• [DOCUMENT SEGMENT]
[Start of section]
Safety Guidelines and Tips for COVID-19 in Santa Barbara

Safety Guidelines and Tips for COVID-19 in Santa Barbara

As the world continues to face the outbreak of the novel COVID-19 in Santa Barbara, we know many people are worried about the future and how this pandemic will affect the coming months. Authorities in California have been taking this situation very seriously, and they have enacted several safety measures to flatten the curve and protect the health of as many people as possible.

The Facts About COVID-19

Novel coronavirus, also known as COVID-19, is a type of virus that causes symptoms of varying severity, ranging from those typical of a common cold to more serious respiratory problems. COVID-19 is considered a novel virus because it is a new strain that has not been identified in humans before. While the illness started in China, people with the virus have been confirmed in many countries, including the United States. Since this is a very new virus, health authorities are carefully watching the situation and learning more about how it spreads. This situation is developing quickly and the U.S. Centers for Disease Prevention and Control (CDC) provides the most up to date information as it becomes available.

On March 19th, 2020, California Governor Gavin Newsom announced that the California State Public Health Officer and Director of the California Department of Public Health is ordering all individuals living in the State of California to stay home or at their place of residence. This order is in place until further notice. The Santa Barbara County Public Health Department is communicating with local health care providers on how to safely and effectively evaluate people exhibiting potential COVID-19 symptoms.

It is extremely urgent that each and every one of us do our part to flatten the curve and reduce the spread of this infection. Our collective efforts to social distance and take infection control precautions during this time will save lives. As an exception, individuals needed in critical operations are still able to leave their homes for work.
[End of section]
Records from a collection
[Start of section]
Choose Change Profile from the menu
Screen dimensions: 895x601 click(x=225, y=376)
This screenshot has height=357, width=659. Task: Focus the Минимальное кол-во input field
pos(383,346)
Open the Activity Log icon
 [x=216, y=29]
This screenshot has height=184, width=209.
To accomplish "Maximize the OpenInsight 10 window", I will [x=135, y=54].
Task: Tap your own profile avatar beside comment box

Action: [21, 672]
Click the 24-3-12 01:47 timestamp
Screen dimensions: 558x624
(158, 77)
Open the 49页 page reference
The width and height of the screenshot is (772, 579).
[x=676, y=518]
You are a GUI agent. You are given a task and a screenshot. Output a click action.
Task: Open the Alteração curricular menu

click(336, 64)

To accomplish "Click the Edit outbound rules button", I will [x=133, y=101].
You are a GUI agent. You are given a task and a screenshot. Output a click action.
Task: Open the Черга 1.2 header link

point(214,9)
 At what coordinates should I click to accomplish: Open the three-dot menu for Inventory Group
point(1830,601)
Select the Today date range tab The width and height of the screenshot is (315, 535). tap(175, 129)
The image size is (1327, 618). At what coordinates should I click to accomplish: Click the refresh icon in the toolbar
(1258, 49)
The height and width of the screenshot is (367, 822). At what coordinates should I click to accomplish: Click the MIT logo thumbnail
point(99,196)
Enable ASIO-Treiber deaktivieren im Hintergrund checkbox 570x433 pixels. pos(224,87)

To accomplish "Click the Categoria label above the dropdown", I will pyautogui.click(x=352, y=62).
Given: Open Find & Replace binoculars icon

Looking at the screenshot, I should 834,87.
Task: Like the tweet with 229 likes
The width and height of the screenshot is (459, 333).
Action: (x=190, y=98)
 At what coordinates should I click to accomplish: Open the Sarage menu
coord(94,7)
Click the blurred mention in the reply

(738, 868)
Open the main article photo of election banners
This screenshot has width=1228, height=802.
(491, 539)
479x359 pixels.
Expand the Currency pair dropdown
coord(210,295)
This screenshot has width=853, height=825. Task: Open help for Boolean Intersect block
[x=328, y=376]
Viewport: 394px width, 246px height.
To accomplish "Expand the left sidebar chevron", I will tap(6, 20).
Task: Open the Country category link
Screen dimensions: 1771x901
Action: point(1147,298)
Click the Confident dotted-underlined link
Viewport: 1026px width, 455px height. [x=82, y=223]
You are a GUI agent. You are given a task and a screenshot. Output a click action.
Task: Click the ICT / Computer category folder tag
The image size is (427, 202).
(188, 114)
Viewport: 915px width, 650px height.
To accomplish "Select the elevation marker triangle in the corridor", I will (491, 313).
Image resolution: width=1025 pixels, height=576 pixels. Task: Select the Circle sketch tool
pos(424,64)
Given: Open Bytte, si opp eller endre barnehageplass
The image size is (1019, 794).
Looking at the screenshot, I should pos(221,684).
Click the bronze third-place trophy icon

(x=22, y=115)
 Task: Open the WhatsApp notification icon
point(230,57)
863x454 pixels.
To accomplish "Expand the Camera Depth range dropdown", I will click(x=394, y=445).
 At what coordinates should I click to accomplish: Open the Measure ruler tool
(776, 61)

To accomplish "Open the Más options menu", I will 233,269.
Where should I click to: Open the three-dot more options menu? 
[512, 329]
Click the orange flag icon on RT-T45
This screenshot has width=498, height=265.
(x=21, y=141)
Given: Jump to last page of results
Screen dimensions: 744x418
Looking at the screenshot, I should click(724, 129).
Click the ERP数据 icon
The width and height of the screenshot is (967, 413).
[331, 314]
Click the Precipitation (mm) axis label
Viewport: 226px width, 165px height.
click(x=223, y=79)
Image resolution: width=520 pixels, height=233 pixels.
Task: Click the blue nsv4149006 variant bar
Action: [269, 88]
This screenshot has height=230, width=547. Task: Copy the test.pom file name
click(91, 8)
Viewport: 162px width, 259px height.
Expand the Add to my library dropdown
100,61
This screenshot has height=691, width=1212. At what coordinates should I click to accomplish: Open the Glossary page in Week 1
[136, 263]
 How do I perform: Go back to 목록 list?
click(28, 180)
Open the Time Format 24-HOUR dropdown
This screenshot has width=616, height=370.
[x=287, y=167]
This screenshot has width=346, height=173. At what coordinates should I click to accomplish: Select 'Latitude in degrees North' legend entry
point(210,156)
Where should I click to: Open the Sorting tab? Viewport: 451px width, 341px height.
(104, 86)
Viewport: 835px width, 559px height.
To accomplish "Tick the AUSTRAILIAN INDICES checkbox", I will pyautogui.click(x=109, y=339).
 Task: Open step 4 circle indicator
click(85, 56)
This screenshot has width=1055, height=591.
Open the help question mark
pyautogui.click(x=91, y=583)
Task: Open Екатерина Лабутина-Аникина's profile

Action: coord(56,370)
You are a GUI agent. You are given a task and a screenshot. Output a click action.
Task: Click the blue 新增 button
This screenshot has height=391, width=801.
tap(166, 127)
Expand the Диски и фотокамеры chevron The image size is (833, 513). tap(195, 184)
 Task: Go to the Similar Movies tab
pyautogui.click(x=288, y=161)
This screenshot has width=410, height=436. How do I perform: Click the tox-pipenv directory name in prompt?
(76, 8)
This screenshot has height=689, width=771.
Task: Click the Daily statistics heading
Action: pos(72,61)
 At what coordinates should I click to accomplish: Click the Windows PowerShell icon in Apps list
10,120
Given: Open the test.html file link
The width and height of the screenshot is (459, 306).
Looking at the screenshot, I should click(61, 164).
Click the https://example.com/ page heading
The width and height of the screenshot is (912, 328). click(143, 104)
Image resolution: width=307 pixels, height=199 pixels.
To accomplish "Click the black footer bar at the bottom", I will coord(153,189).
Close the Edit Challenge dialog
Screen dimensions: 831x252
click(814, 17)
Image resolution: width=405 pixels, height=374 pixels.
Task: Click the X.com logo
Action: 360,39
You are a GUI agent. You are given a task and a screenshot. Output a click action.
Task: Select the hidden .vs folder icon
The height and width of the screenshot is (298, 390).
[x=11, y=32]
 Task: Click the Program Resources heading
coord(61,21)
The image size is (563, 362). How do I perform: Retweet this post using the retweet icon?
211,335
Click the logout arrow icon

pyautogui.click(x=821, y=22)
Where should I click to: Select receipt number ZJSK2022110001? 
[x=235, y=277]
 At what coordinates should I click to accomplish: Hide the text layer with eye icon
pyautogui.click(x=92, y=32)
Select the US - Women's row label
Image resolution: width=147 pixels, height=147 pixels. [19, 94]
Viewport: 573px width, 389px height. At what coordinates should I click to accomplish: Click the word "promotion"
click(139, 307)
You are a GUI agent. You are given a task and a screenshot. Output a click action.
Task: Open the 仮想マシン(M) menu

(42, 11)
[End of section]
• [EXERCISE SET]
(a) Return the stretch of the Santa Barbara COVID-19 guidance from "On March 19th, 2020, California" through "homes for work.".
(b) According to the Santa Barbara COVID-19 guidance, on what date did Governor Gavin Newsom announce the order for California residents to stay home?
The listing bears no relation to the Santa Barbara COVID-19 guidance.

• [LIST OF SOLUTIONS]
(a)
On March 19th, 2020, California Governor Gavin Newsom announced that the California State Public Health Officer and Director of the California Department of Public Health is ordering all individuals living in the State of California to stay home or at their place of residence. This order is in place until further notice. The Santa Barbara County Public Health Department is communicating with local health care providers on how to safely and effectively evaluate people exhibiting potential COVID-19 symptoms.

It is extremely urgent that each and every one of us do our part to flatten the curve and reduce the spread of this infection. Our collective efforts to social distance and take infection control precautions during this time will save lives. As an exception, individuals needed in critical operations are still able to leave their homes for work.

(b) March 19th, 2020